* Aim of the task *
Your response should give back each record exactly, word for word.

* Task inputs *
════

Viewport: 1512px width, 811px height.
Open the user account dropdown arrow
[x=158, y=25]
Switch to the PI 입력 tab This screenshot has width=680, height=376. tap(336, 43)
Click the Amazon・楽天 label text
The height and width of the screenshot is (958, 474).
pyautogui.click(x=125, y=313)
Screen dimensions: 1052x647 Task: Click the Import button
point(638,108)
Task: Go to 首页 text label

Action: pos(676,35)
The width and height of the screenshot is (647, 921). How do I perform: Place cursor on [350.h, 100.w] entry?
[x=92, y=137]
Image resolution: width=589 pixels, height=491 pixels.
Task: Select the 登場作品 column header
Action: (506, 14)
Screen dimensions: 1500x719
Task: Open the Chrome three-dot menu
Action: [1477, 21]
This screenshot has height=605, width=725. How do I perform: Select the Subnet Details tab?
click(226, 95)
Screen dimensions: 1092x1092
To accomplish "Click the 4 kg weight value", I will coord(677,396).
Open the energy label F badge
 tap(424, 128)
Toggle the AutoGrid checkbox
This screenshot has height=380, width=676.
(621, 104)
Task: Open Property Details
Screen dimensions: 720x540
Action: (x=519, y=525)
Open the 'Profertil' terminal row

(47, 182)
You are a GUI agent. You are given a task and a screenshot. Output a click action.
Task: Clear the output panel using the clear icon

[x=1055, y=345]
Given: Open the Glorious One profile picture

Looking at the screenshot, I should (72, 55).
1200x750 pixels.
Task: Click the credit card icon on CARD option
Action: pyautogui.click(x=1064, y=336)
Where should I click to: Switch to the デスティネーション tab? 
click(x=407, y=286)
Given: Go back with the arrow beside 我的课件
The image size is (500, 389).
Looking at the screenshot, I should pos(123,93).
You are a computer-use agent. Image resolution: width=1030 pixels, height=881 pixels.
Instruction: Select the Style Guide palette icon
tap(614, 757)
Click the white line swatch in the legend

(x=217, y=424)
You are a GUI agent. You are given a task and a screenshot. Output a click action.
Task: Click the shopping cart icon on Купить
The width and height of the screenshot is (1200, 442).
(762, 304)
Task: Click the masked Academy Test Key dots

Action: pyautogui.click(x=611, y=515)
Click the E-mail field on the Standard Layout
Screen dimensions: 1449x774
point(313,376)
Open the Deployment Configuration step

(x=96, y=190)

════

* Exercise response *
Viewport: 1512px width, 811px height.
Open the user account dropdown arrow
[x=158, y=25]
Switch to the PI 입력 tab This screenshot has width=680, height=376. tap(336, 43)
Click the Amazon・楽天 label text
The height and width of the screenshot is (958, 474).
pyautogui.click(x=125, y=313)
Screen dimensions: 1052x647 Task: Click the Import button
point(638,108)
Task: Go to 首页 text label

Action: pos(676,35)
The width and height of the screenshot is (647, 921). How do I perform: Place cursor on [350.h, 100.w] entry?
[x=92, y=137]
Image resolution: width=589 pixels, height=491 pixels.
Task: Select the 登場作品 column header
Action: (506, 14)
Screen dimensions: 1500x719
Task: Open the Chrome three-dot menu
Action: [1477, 21]
This screenshot has height=605, width=725. How do I perform: Select the Subnet Details tab?
click(226, 95)
Screen dimensions: 1092x1092
To accomplish "Click the 4 kg weight value", I will coord(677,396).
Open the energy label F badge
 tap(424, 128)
Toggle the AutoGrid checkbox
This screenshot has height=380, width=676.
(621, 104)
Task: Open Property Details
Screen dimensions: 720x540
Action: (x=519, y=525)
Open the 'Profertil' terminal row

(47, 182)
You are a GUI agent. You are given a task and a screenshot. Output a click action.
Task: Clear the output panel using the clear icon

[x=1055, y=345]
Given: Open the Glorious One profile picture

Looking at the screenshot, I should (72, 55).
1200x750 pixels.
Task: Click the credit card icon on CARD option
Action: pyautogui.click(x=1064, y=336)
Where should I click to: Switch to the デスティネーション tab? 
click(x=407, y=286)
Given: Go back with the arrow beside 我的课件
The image size is (500, 389).
Looking at the screenshot, I should pos(123,93).
You are a computer-use agent. Image resolution: width=1030 pixels, height=881 pixels.
Instruction: Select the Style Guide palette icon
tap(614, 757)
Click the white line swatch in the legend

(x=217, y=424)
You are a GUI agent. You are given a task and a screenshot. Output a click action.
Task: Click the shopping cart icon on Купить
The width and height of the screenshot is (1200, 442).
(762, 304)
Task: Click the masked Academy Test Key dots

Action: pyautogui.click(x=611, y=515)
Click the E-mail field on the Standard Layout
Screen dimensions: 1449x774
point(313,376)
Open the Deployment Configuration step

(x=96, y=190)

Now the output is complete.